In a report on Phys.org, Paul Nelson, who is the lead author of the study says, "As you age, most of your cells are ratcheting down and losing function, and they stop growing, as well.”
"But some of your cells are growing like crazy. What we show is that this forms a double bind - a catch-22. If you get rid of those poorly functioning, sluggish cells, then that allows cancer cells to proliferate, and if you get rid of, or slow down, those cancer cells, then that allows sluggish cells to accumulate. So you're stuck between allowing these sluggish cells to accumulate and allowing cancer cells to proliferate, and if you do one you can't do the other. You can't do them both at the same time," he adds.
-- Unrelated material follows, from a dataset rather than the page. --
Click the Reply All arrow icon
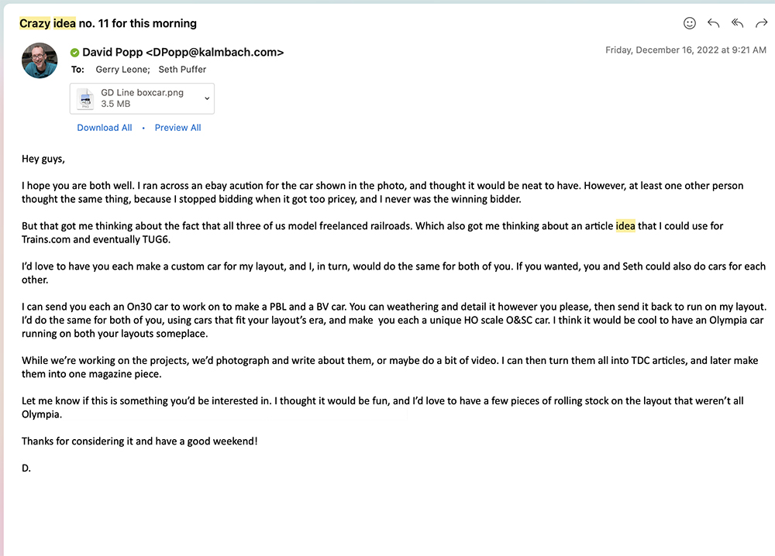The width and height of the screenshot is (775, 556). pos(738,23)
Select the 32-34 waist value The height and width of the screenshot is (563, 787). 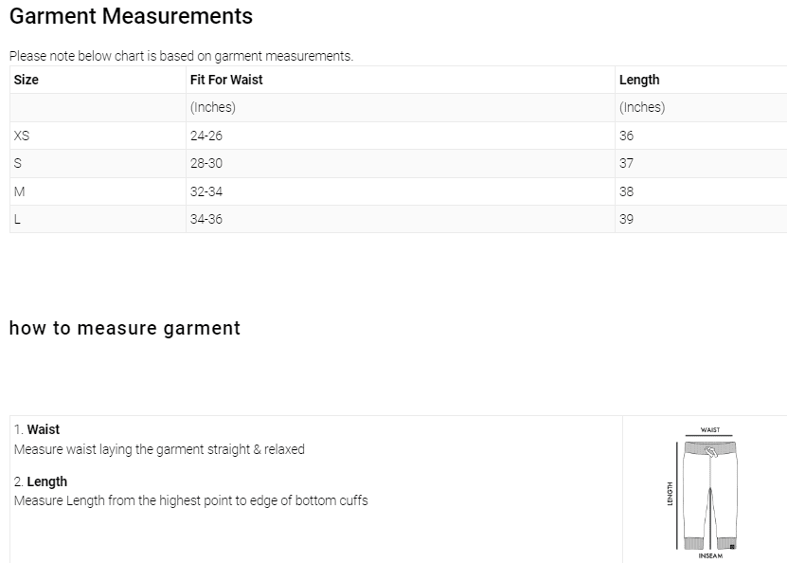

The argument for immortality
Scientists have wondered why nature has not selected any life form to be immortal, if it was a possibility. There are examples of long-living trees like the bristle cone pine, which grows in the arid parts of the US and can live for 5000 years, and the round worm C elegans which can go into a coma for four months and come back to life. But no living being lives forever.
Scientists have investigated this possible oversight of natural selection, studying why nature or evolution has not done away with the process of aging altogether. The current research on the topic is based on the hypothesis that science can trump aging, at least in theory. The practical way out, the scientists say, is by making cells healthier and then pushing natural selection to choose between healthy cells over non-functioning cells.
A detailed coverage by Down to Earth explored the approaches towards making cells healthy with the help of insulin signaling genes, sirtuins—a protein that may prolong life and rapamycin—a compound that has been known to extend lifespan in mice and yeast. Some other strands of research have aspired to identify the rare genes or regions of genomes within cells, which comprise the entire sequence of genes in an organism, that have allowed some humans to live longer lives and use them to find the ultimate key to human immortality. Though many of these have yielded positive results on other animals, there is no conclusive evidence for a solution to human ageing.
There are also many ongoing efforts by companies and research groups to know more about human health and death. Verily – Google’s life sciences subsidiary is trying to understand human health in a broad way through its project Baseline. The Resilience project of the Icahn School of Medicine is working to understand the hidden factors that keep people away from disease.